Requests:
(1) Please write out the cooking tips word for word, starting with "To roast nuts" and going on through "baking or frying.".
(2) Answer these from the cooking tips:
(a) How long can ground oat flour be stored in a cool, dry place?
(b) What is orzo made of?
(c) For how long can leftover pancakes be frozen?

Source passage:
· · · ·

To roast nuts : preheat oven to 350°F [180°C] and arrange nuts apart onto a cookie sheet; roast into preheated oven for 3 to 5 minutes.

OAT FLOUR To get 1 cup [250 mL] oat flour, into a blender or a food processor, blend 1 1/4 cups [310 mL] uncooked quick oats or old-fashioned oats for approximately 1 minute, stopping to stir occasionally.

To add whole grain nutrients to baked goods, substitute ground oat flour for up to 1/3 the amount of all purpose flour.

Ground oat flour may be used as a substitute for the same amount of all purpose flour when thickening soups and sauces, or when coating fish or chicken before baking or frying.

To make larger amounts of ground oat flour, repeat above directions to produce amount needed.

Ground oat flour can be made ahead and stored in tightly covered container and stored in cool, dry place up to 6 months.

ORZO From Latin 'hordeum', sometimes called Italian rice, 'orzo' is Italian and means 'barley', from which orzo was originally made.

However, in common usage in the United States, orzo is understood to mean rice-shaped pasta, slightly smaller than a pine nut; it is frequently used in soups and baked casseroles.

Despite its rice shape, orzo is made not of rice but of hard wheat semolina; it is also known as 'risone' in Italian, 'manéstra' or 'kritharáki' [little barley] in Greek, and 'sehriye' in Turkish.

OYSTERS As an old connoisseur, also known as J C used to say, if they have to wait for a little while before being opened to be served, sprinkle refrigerated raw oysters with some rolled oats so they can feed themselves!
PANCAKE - five steps to perfection 1 - For lighter pancakes, mix the batter until just moistened; a few lumps do not matter.

2 - For best results, cook pancakes in a non-stick skillet, lightly greased with vegetable oil; if possible, use an electric skillet already heated to 350°F [180°C].

3 - When the edges start to brown and bubbles appear on the surface, turn the pancake over, allowing slightly less cooking time for the other side.

4 - Pancakes are best served as soon as the are cooked, but if you have to keep them warm for a little time, arrange pancakes in a single layer on a wire rack set on a cookie sheet [to prevent them from becoming soggy], in a warm oven.

5 - Any leftover pancakes can be frozen up to 2 weeks; stack the pancakes, interleaved with wax paper, well wrapped; thaw before heating in a toaster.

PANCETTA Pancetta is Italian bacon, typically salt cured and seasoned with such spices as nutmeg, fennel, peppercorns, dried ground hot peppers and garlic, then dried for at least three months.
PAPAYA Soft pulp iwth light taste, somewhat sweet and perfumed, with a texture reminiscent of cantaloup.

· · · ·

Data shown:
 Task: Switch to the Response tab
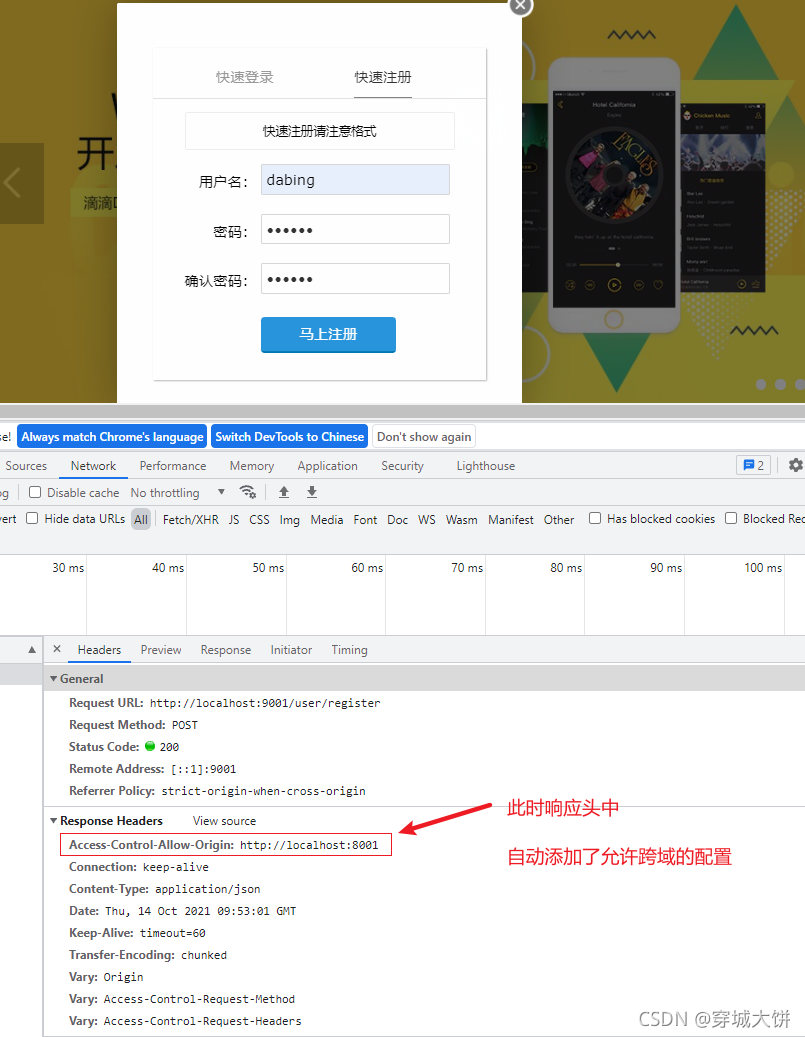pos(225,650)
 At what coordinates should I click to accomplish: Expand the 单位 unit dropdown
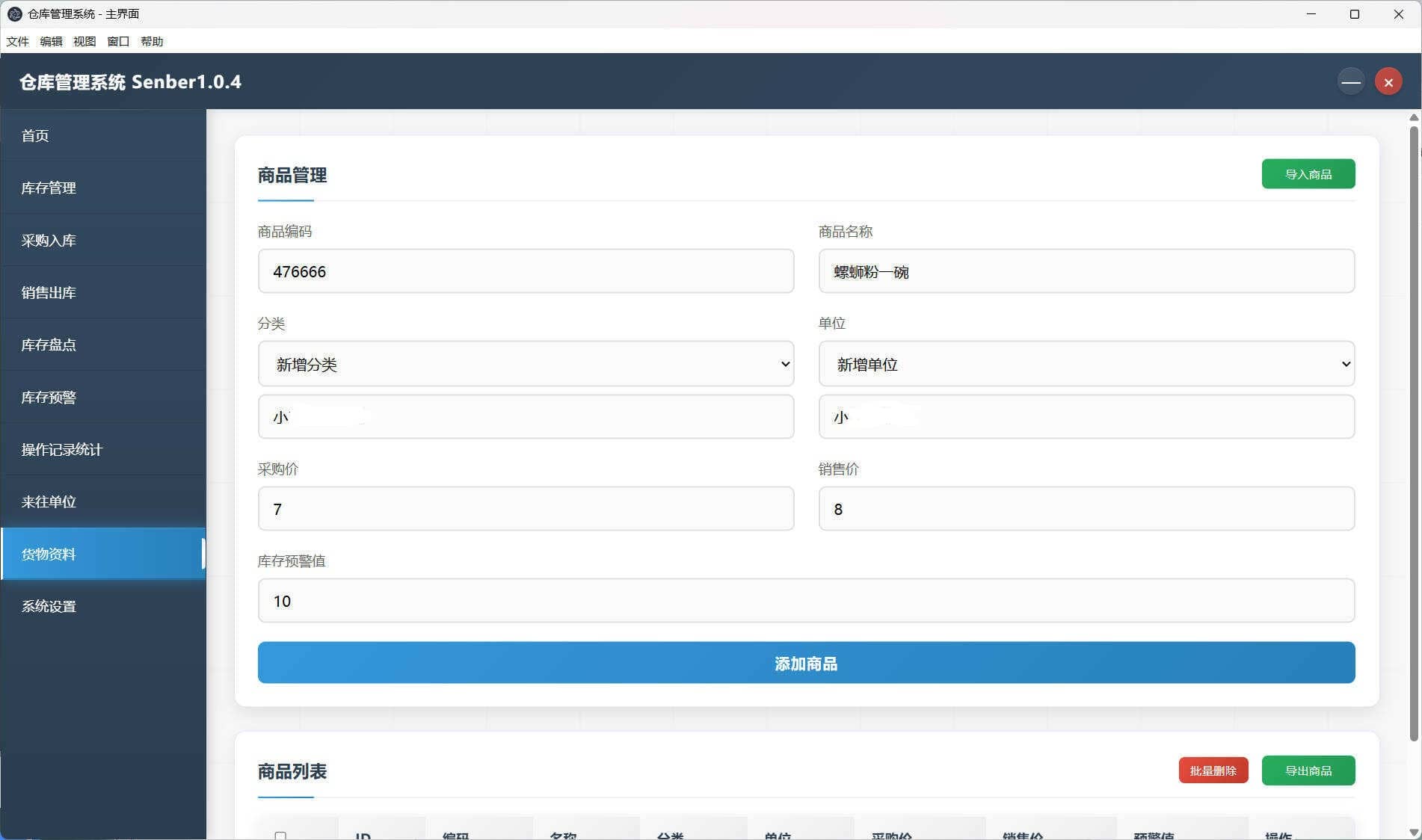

· · · ·

Results of the tasks:
(1)
To roast nuts : preheat oven to 350°F [180°C] and arrange nuts apart onto a cookie sheet; roast into preheated oven for 3 to 5 minutes.

OAT FLOUR To get 1 cup [250 mL] oat flour, into a blender or a food processor, blend 1 1/4 cups [310 mL] uncooked quick oats or old-fashioned oats for approximately 1 minute, stopping to stir occasionally.

To add whole grain nutrients to baked goods, substitute ground oat flour for up to 1/3 the amount of all purpose flour.

Ground oat flour may be used as a substitute for the same amount of all purpose flour when thickening soups and sauces, or when coating fish or chicken before baking or frying.

(2)
(a) Up to 6 months.
(b) Hard wheat semolina.
(c) Up to 2 weeks.